#### Task to carry out:
With nothing added or dropped, copy the data that follows exactly.

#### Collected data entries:
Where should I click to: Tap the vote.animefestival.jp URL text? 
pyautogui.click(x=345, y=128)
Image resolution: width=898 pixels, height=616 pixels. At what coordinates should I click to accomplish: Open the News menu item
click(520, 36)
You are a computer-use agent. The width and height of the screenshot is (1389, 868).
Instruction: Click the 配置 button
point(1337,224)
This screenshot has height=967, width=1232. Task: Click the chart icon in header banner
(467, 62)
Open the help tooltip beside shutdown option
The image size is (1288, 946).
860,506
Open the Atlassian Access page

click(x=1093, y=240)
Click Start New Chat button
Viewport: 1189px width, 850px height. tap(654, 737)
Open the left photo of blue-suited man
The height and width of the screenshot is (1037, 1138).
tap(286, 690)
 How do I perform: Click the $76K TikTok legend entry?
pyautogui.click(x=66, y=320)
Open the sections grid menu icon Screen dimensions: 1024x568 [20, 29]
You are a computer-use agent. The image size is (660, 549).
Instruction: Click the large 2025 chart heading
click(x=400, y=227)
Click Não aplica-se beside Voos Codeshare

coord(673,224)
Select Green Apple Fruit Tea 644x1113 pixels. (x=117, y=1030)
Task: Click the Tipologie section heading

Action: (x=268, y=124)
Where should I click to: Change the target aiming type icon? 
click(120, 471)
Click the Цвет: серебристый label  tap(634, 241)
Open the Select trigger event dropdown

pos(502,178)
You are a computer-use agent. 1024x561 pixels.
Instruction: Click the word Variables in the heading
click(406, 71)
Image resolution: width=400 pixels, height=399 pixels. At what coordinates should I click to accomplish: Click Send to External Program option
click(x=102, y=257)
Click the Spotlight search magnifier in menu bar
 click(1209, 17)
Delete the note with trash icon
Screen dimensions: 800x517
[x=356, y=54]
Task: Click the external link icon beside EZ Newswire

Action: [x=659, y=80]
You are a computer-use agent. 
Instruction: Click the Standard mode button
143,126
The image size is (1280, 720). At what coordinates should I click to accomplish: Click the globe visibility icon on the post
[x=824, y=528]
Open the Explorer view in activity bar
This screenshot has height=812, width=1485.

#### Solution to this exercise:
Where should I click to: Tap the vote.animefestival.jp URL text? 
pyautogui.click(x=345, y=128)
Image resolution: width=898 pixels, height=616 pixels. At what coordinates should I click to accomplish: Open the News menu item
click(520, 36)
You are a computer-use agent. The width and height of the screenshot is (1389, 868).
Instruction: Click the 配置 button
point(1337,224)
This screenshot has height=967, width=1232. Task: Click the chart icon in header banner
(467, 62)
Open the help tooltip beside shutdown option
The image size is (1288, 946).
860,506
Open the Atlassian Access page

click(x=1093, y=240)
Click Start New Chat button
Viewport: 1189px width, 850px height. tap(654, 737)
Open the left photo of blue-suited man
The height and width of the screenshot is (1037, 1138).
tap(286, 690)
 How do I perform: Click the $76K TikTok legend entry?
pyautogui.click(x=66, y=320)
Open the sections grid menu icon Screen dimensions: 1024x568 [20, 29]
You are a computer-use agent. The image size is (660, 549).
Instruction: Click the large 2025 chart heading
click(x=400, y=227)
Click Não aplica-se beside Voos Codeshare

coord(673,224)
Select Green Apple Fruit Tea 644x1113 pixels. (x=117, y=1030)
Task: Click the Tipologie section heading

Action: (x=268, y=124)
Where should I click to: Change the target aiming type icon? 
click(120, 471)
Click the Цвет: серебристый label  tap(634, 241)
Open the Select trigger event dropdown

pos(502,178)
You are a computer-use agent. 1024x561 pixels.
Instruction: Click the word Variables in the heading
click(406, 71)
Image resolution: width=400 pixels, height=399 pixels. At what coordinates should I click to accomplish: Click Send to External Program option
click(x=102, y=257)
Click the Spotlight search magnifier in menu bar
 click(1209, 17)
Delete the note with trash icon
Screen dimensions: 800x517
[x=356, y=54]
Task: Click the external link icon beside EZ Newswire

Action: [x=659, y=80]
You are a computer-use agent. 
Instruction: Click the Standard mode button
143,126
The image size is (1280, 720). At what coordinates should I click to accomplish: Click the globe visibility icon on the post
[x=824, y=528]
Open the Explorer view in activity bar
This screenshot has height=812, width=1485.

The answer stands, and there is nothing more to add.